There once was a man who worked for a city. Let’s call him Peter.
Peter’s job involved operating an excavator to move dirt around the employer’s yard to make topsoil.
The soil arrived at the yard from different areas of the city, including material dredged from ditches, sometimes called “ditch slop.” Then it was composted, compressed into topsoil, and sent out again for other uses.
A week before Halloween, Peter developed flu-like symptoms. He became increasingly unwell.
He was diagnosed with Legionnaire’s disease, a form of atypical pneumonia caused by Legionella bacteria. He was in an induced coma for 10 days. After more than three weeks, he was discharged from hospital.
A claim was filed with the Workers’ Compensation Board, operating as WorkSafeBC (WCB).
The claim was accepted.
Initially, the employer did not object to WCB’s acceptance of the claim but later, through counsel, it appealed to the Workers’ Compensation Appeal Tribunal (WCAT).
The issue was whether Peter’s Legionnaire’s disease was an occupational disease that arose due to the nature of his employment.
If it was, he was covered. If it was not, he would receive no compensation.
A physician at the hospital advised that Peter had most likely contracted his disease at work, given that this type of bacteria is associated with soil and composts.
Peter did not wear protective equipment at work.
He normally worked in machines with enclosed air-conditioned cabs.
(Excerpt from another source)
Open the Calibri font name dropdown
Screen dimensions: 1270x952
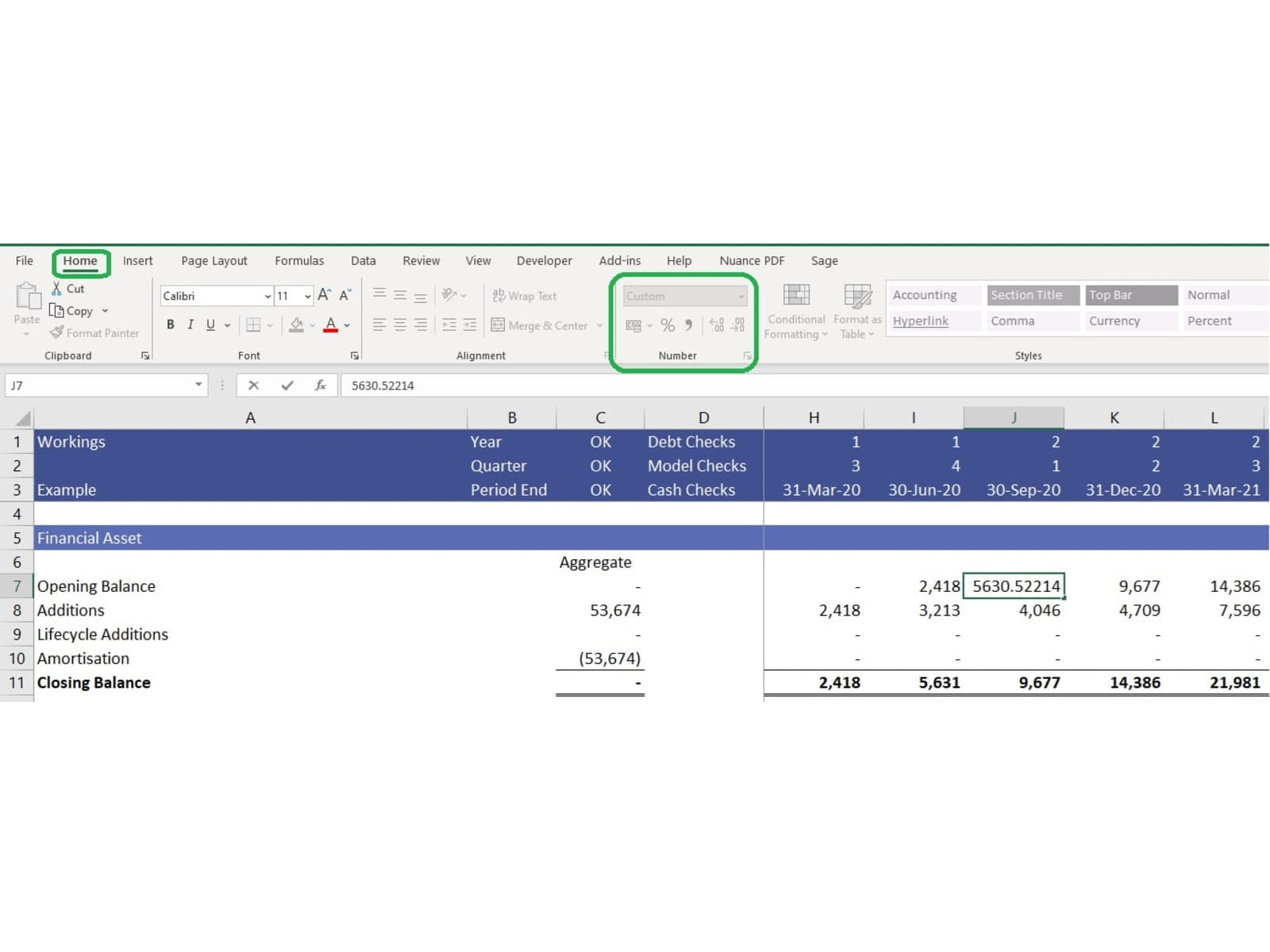(x=267, y=296)
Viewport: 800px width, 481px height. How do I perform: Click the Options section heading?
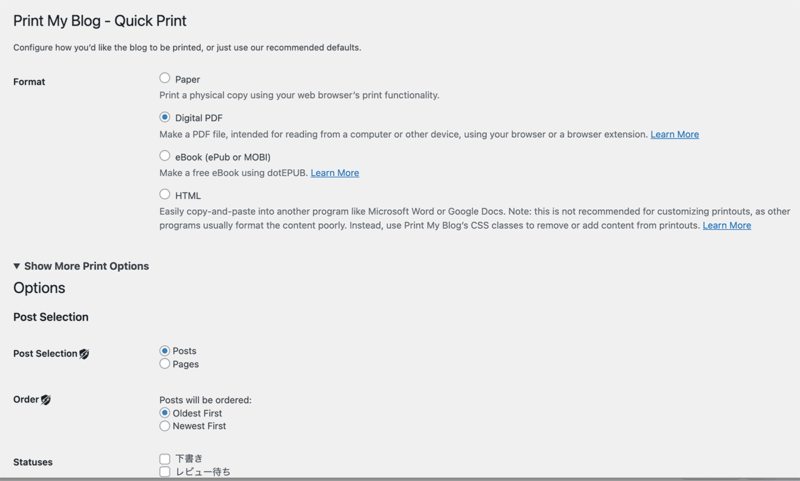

He washed the equipment with a firehose, and cleaned the filters with compressed air, generally alone at the end of his shift. It was not known whether he used any respiratory protection when cleaning.
His was an isolated case.
The WCAT found that his work involved hand-to-soil contact and exposure to aerosolized water while washing the machines.
Neither party provided any soil samples or filter tests to establish the presence or absence of the problematic bacteria.
Instead, the employer sought to argue that Peter’s condition arose not from his employment, but rather from bacteria contracted from the pumpkins he had carved at home.
Peter’s family had a tradition every Halloween of carving approximately 100 pumpkins for an annual Halloween display at their home.
In the proceeding, almost every detail of the pumpkin carving process was dissected. The nursery where the pumpkins were purchased. The manner in which Peter’s wife brought them home. A subsequent photograph from the nursery that showed pumpkins with dirt stains. The cutting board he used. The wife’s Facebook posts. Virtually no stone was left unturned.
Thankfully for him, Peter wore latex gloves when carving pumpkins. Simply to keep his hands from turning orange and making for easier clean-up. Not because of a fear of bacteria.
In the end, the WCAT found that it was “as likely as not” that Peter’s Legionnaires’ disease was an occupational disease due to the nature of his employment. It denied the employer’s appeal.
Can we glean any “morals” from this story?
Well, one may be that the employer had the onus.
WCB cases involve a unique standard of proof: the “as likely as not” standard. Under the Workers’ Compensation Act (B.C.), if the evidence supporting different findings on an issue is evenly weighted, the WCB must resolve that issue in a manner that favours the worker.
So, employers, if you wish to challenge WCB claims, be aware of this standard. If the worker’s claims are “as likely as not”, the worker will normally prevail. Have your ducks in a row as early as possible.
At the same time, employees should not be smug. WCB matters can be complex, due in no small part to medical issues, legal issues, and a vast array of ever changing policies and guidelines.
In the meantime, we should all be mindful and safe, both at work and in our personal activities, whether they be pumpkin related or not.